**SELECTED EXCERPT**
Find out how nine teaching fellows went about designing a set of six-hour courses aimed at teaching undergraduate students languages from around the Danube.

A group of UCL students who attended the Global Citizenship Programme

7 August 2013

Jelena Čalić, Ramona Gonczol, Lily Kahn, Sabine Lins, Christina Parte, Eszter Tarsoly and Olga Willet describe how they came together to create a unique short course. They taught teaching undergraduate students on the two-week Global Citizenship Programme about culture through languages: students who came from different disciplines, backgrounds and language abilities.

"‘Languages of the Danube’ is an innovative and unique language course developed within the framework of UCL’s Global Citizenship Programme, a two-week summer school.

Nine language teaching fellows took part in the programme, whose aim was to design and teach a six-hour course which was tailor-made to suit the needs of students from a variety of disciplines (from all faculties and departments of UCL), and to allow students and teachers to focus on patterns of life and culture in the Danube region through language.

As such, it was a pioneering example of content- and language-integrated learning (CLIL), in which course aims had to be met in an unusually short time – in as few as six one-hour tutorials – and through languages which were entirely new to the students.

The languages included:

  • Bulgarian
  • German
  • Hungarian
  • Romanian
  • Serbian
  • Slovak, and
  • a one-hour introduction to Yiddish.

Challenges of teaching a diverse group of students

The most fascinating methodological challenge was twofold.

  1. The learners, who were all first-year undergraduate students at UCL, were studying a variety of subjects (some humanities, others sciences), and were of a diverse national and first-language background.
  2. We had to design a course outside the curriculum on a theme (Danubian culture through languages) on which sources and especially teaching materials are scarce.

Students had to develop a sound knowledge of key features of the languages in question, and an understanding of methodological and analytical approaches that allow them to appreciate the intricate and intimate ways in which language encapsulates culture in a short time span because of the complexity of the material they had in hand.

**DATA**
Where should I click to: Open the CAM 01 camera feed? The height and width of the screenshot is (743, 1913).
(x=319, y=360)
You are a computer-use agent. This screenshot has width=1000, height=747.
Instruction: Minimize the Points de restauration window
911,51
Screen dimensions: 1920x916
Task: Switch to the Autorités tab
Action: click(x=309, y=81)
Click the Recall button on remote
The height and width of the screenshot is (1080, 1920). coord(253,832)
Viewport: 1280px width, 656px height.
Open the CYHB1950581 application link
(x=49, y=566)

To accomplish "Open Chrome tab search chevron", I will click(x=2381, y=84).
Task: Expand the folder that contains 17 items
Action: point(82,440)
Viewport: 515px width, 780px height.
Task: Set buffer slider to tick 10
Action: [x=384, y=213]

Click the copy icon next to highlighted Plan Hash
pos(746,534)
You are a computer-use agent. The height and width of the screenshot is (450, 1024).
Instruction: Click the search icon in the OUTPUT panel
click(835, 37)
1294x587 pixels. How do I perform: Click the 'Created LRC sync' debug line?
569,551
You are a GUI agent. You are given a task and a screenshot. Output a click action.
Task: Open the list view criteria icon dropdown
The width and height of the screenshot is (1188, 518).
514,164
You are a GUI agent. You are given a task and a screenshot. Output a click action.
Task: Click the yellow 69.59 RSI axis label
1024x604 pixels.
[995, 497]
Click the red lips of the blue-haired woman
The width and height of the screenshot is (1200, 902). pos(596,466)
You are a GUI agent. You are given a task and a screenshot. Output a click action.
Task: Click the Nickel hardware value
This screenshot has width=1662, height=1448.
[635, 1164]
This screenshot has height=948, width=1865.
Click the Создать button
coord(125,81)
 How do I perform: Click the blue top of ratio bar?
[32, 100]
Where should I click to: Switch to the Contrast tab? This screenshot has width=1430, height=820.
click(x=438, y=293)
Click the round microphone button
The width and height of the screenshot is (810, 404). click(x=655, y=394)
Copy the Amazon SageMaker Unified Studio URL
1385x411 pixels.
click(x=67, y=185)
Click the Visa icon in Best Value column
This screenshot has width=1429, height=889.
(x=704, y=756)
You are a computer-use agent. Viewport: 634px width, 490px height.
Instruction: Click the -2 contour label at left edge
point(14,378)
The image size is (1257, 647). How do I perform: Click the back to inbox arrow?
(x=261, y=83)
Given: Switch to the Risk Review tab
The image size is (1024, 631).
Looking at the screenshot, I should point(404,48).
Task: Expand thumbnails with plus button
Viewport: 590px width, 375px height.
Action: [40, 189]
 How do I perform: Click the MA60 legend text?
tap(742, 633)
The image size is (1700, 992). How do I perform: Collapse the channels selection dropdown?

**CHALLENGES**
1. From the article about the Danube language course, extract the passage that begins at the words "The most fascinating" and stops after the words "and first-language background.".
2. Continue the article about the Danube language course from its last sentence.
The rows are separate material and have nothing to do with the article about the Danube language course.

**ANSWER SET**
1.
The most fascinating methodological challenge was twofold.

  1. The learners, who were all first-year undergraduate students at UCL, were studying a variety of subjects (some humanities, others sciences), and were of a diverse national and first-language background.

2.
Practically speaking, in order to enable students to speak and read about culture and literature connected to the Danube in a foreign language in a meaningful way, we had to expose learners at beginner level to authentic texts (in written and spoken language) which would normally be introduced at more advanced levels.

Equipping the students with skills and flexibility of mind to understand and appreciate language, not to be fluent

One of the current trends in the interpretation of the goals of foreign language teaching came in handy in tackling the first methodological challenge.

The aim of language teaching is no longer to reach the competence of the idealised native speaker in one or two foreign languages; in other words, ‘to speak like a native’ is no longer the exclusive aim of language learning.

An alternative to this is to facilitate and/or acknowledge learners’ exposure to a large number of languages, including those that they bring with themselves from their place of origin or heritage speakers’ background. This involves, on the part of the language teacher, the task of equipping the students with skills and flexibility of mind that allow them to understand and appreciate the difference between various languages and cultures, as well as to switch between these, as often required in everyday situations in a multicultural context, as flexibly as possible.

Developing the students’ intercultural competence (through the specialised angle of content- and language-integrated learning about the Danube) came front and centre when defining the aims of our language programme.

This is a learning process, we hoped, to which students can bring to bear their multicultural and multilingual backgrounds, and the course will assist them in developing a competence which, in turn, they can apply to their everyday lived experience in the London context.

We summarised in six points how this approach informed our development of the curriculum and our delivery of the courses in practice:

1. Development of a short curriculum and new materials

Two months prior to the start of the course a draft curriculum was written, which was then evaluated and discussed by all the teaching fellows taking part in the programme.

The fact that we had to focus on one specific topic – the Danube – helped to manage the limited time. Over the following two months, and while teaching the sessions, the nine language teaching fellows worked closely together to develop the six language courses as a collaborative project across languages, producing a specialised short curriculum and detailed course plans for six languages and two lectures on Yiddish.

2. The use of the target language during the sessions and its proportion to English

Early exposure to the target language in a ‘safe’ classroom environment helps students overcome the anxiety of saying things in the target language.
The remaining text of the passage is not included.